Running back Venric Mark has played in only three games because of an ankle injury. He and Colter were supposed to be one of the Big Ten’s more potent backfield tandems, yet only once this season, against Ohio State, did Northwestern have its full allotment of offensive players on the field.
That’s the first time this season that Colter also played receiver, when he caught his only pass of the season, for 9 yards.
“Any time you’re losing studs on your offense, especially like they have,” Bell said, “it’s going to make for a longer year.”
Colter’s injury was significant enough that he missed Northwestern’s 20-17 loss to Minnesota on Oct. 19, when his backup, Trevor Siemian, went 25-of-46 passing for 234 yards, a touchdown and two interceptions, including one returned for the game-deciding touchdown.
Colter returned last Saturday against Iowa and played all but seven snaps under center — he left the game momentarily when he aggravated his injured ankle — and rushed for 60 yards while throwing for 104 and one touchdown.
“Obviously, Kain Colter is a vital part of their offense,” Nebraska defensive coordinator John Papuchis said. “He is a dynamic playmaker, and him coming back into the game against Iowa, you could see that.
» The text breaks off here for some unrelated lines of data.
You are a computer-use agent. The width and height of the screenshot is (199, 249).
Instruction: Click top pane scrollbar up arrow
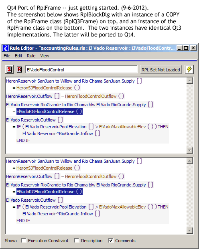pos(190,81)
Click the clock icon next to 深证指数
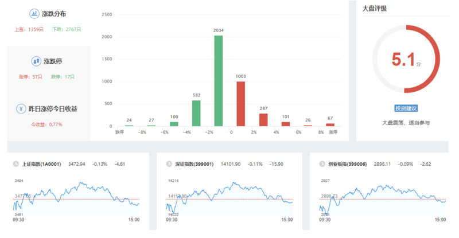Viewport: 459px width, 238px height. click(x=169, y=164)
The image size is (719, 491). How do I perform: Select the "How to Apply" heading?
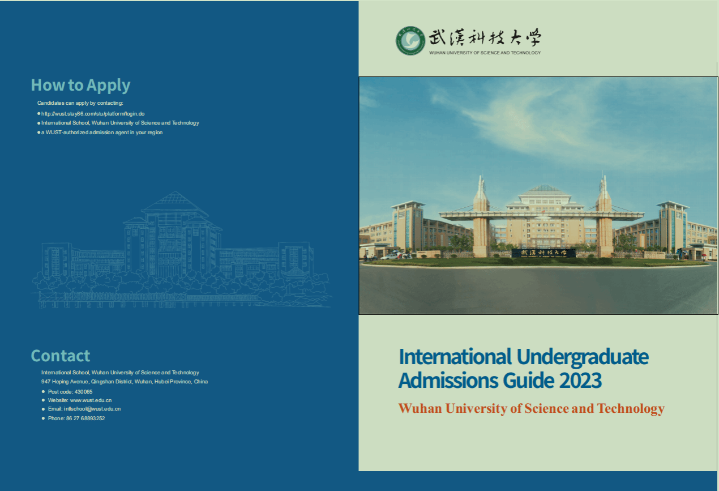tap(80, 85)
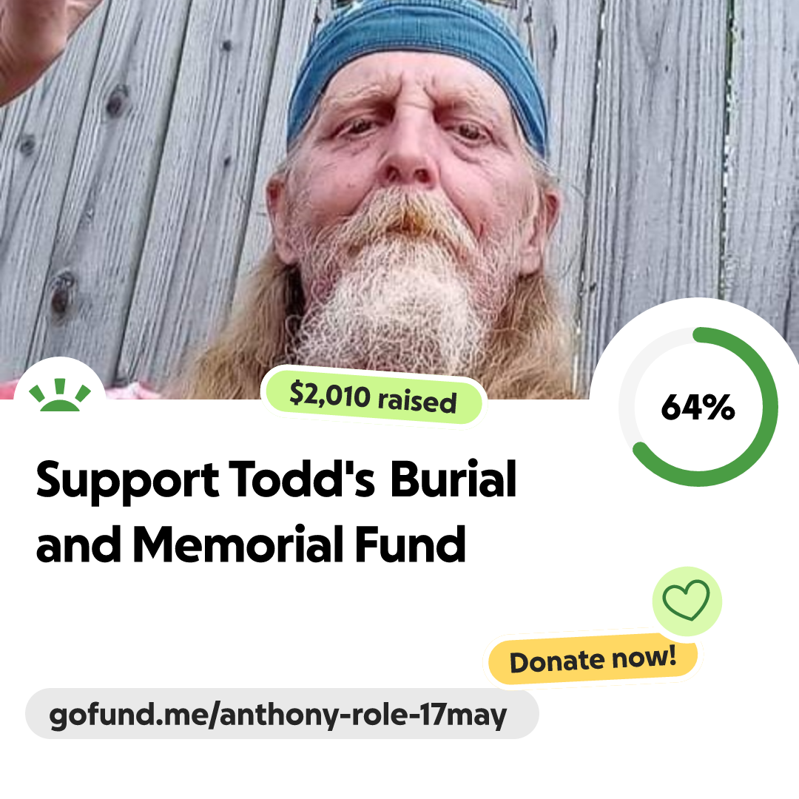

They looked revitalized a little bit and a little bit more of a big-play threat with him in there.”
By going 11-of-14 passing against the Hawkeyes, Colter improved his season completion percentage to 81.8 percent. He’s misfired on only 12 passes, with nine incompletions and three interceptions.
Most of Colter’s passing attempts are of the quick-and-short variety — he hasn't completed a pass longer than 31 yards — and Northwestern’s protection doesn’t allow its quarterbacks a great deal of time in the pocket. The Wildcats have allowed 28 sacks; only four teams in the nation have allowed more.
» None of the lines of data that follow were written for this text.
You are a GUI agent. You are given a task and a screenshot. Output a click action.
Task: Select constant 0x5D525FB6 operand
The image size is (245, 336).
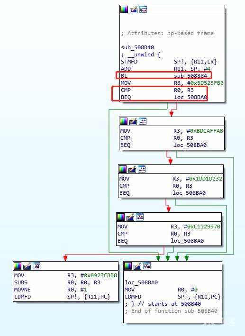[x=207, y=83]
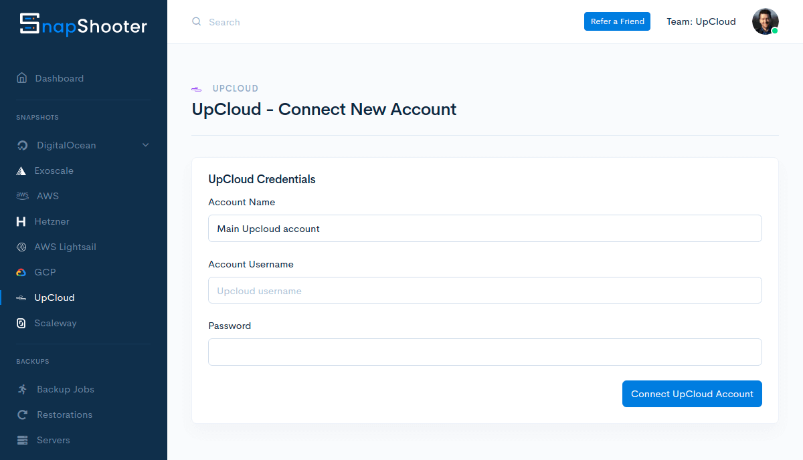Click the Restorations refresh icon
The image size is (803, 460).
pos(23,415)
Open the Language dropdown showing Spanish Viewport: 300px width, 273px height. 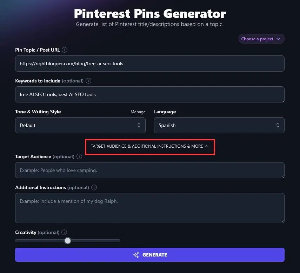[x=219, y=125]
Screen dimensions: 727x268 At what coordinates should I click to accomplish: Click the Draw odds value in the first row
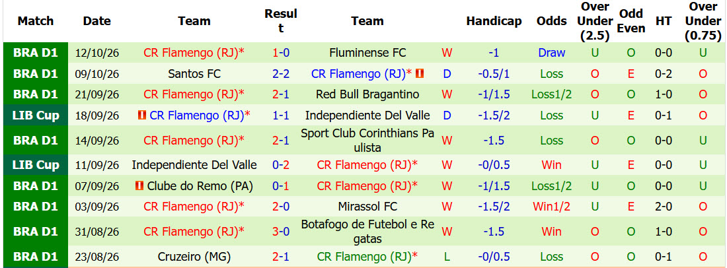click(552, 53)
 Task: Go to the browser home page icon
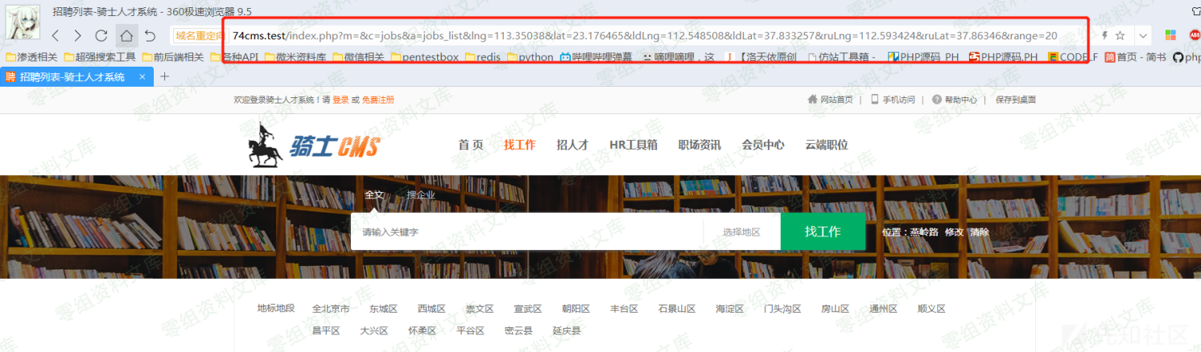click(126, 36)
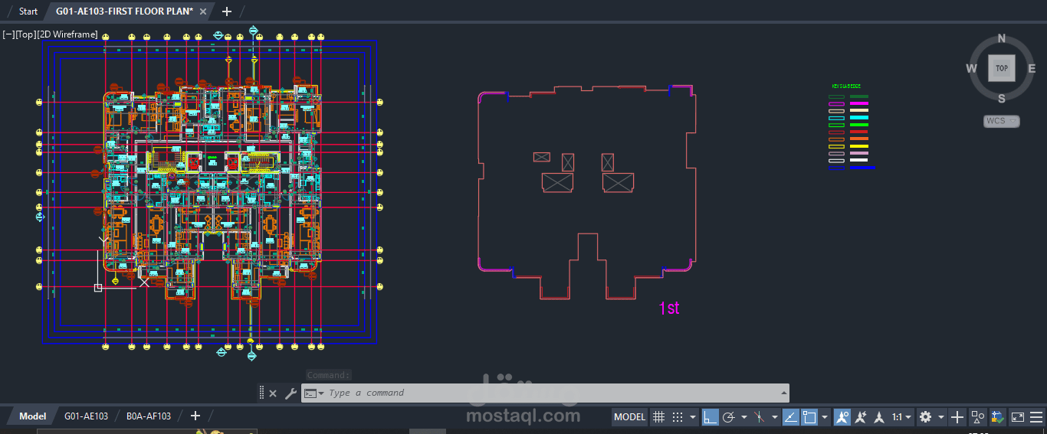Toggle snap mode dots icon
The width and height of the screenshot is (1047, 434).
coord(678,417)
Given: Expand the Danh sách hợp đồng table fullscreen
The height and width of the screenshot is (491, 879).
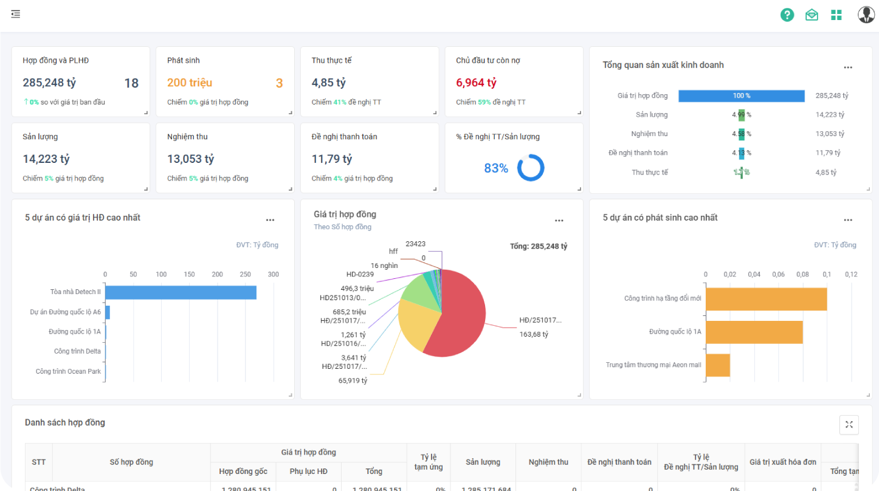Looking at the screenshot, I should coord(849,425).
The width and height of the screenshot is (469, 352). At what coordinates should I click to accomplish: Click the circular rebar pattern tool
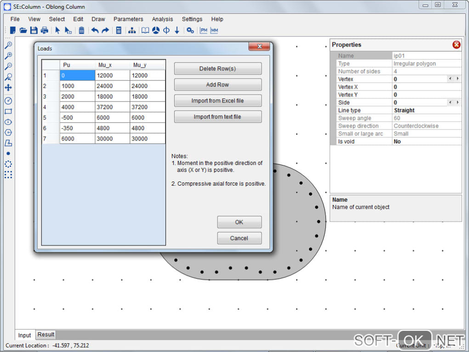point(8,164)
That’s not the best situation for a quarterback who’s already fighting through injury and trying to stay healthy enough to lead his team to a sixth straight bowl appearance.
“Nobody’s 100 percent at this point in the season,” Colter told reporters Wednesday. “Everyone’s fighting through some type of injury, bumps and bruises. That’s the game of football. I’ve got to suck it up and go out there and play.”
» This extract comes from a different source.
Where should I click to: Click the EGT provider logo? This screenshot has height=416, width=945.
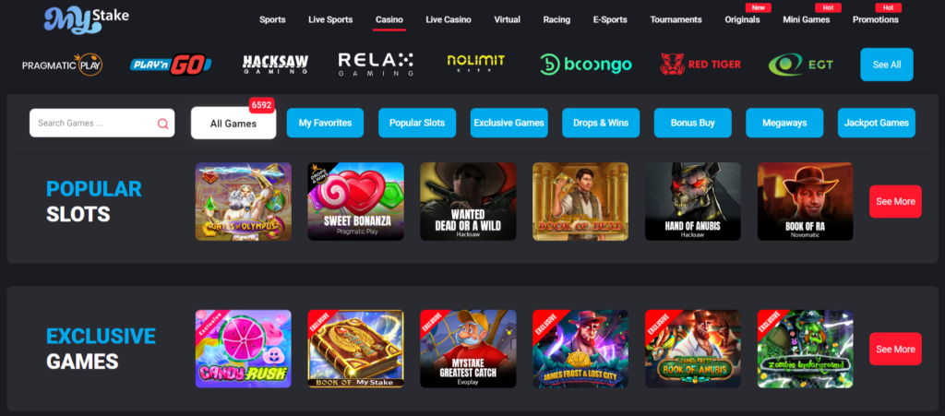click(x=801, y=64)
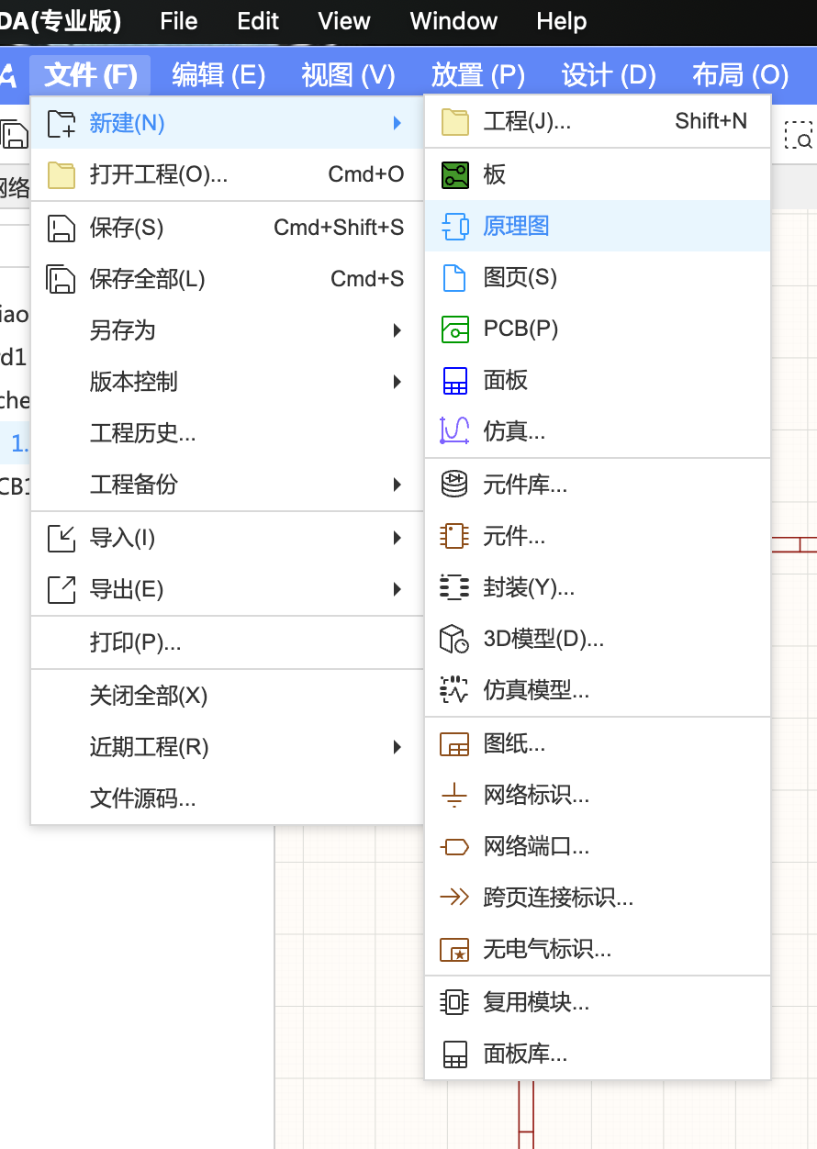The width and height of the screenshot is (817, 1149).
Task: Select the 板 (Board) green icon entry
Action: [454, 174]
That’s especially true for a player vying for final bragging rights in the rubber game against his longtime friend.
Colter and Bell, both from Colorado, have been friends since the summer before their kindergarten years, when they played soccer together. They lived in the same neighborhood, went to the same elementary school, but played football against each other when they attended different high schools.
In their first game against each other as collegiate players, in 2011, Colter had 229 yards of total offense and directed a mammoth fourth-quarter drive to lift Northwestern to a 28-25 upset of No. 9 Nebraska in Lincoln.
Bell had five catches for 58 yards in that game, and caught six passes for 77 yards in last year’s game , including a 37-yard touchdown reception, helping Nebraska exact revenge in Evanston, Ill., 29-28.
Bell said he regularly talks to Colter, and knows his buddy is a bit banged up but is expecting a tussle Saturday.
“He’s doing pretty well,” Bell said. “It’s going to be good to see him. I’m looking forward to it.”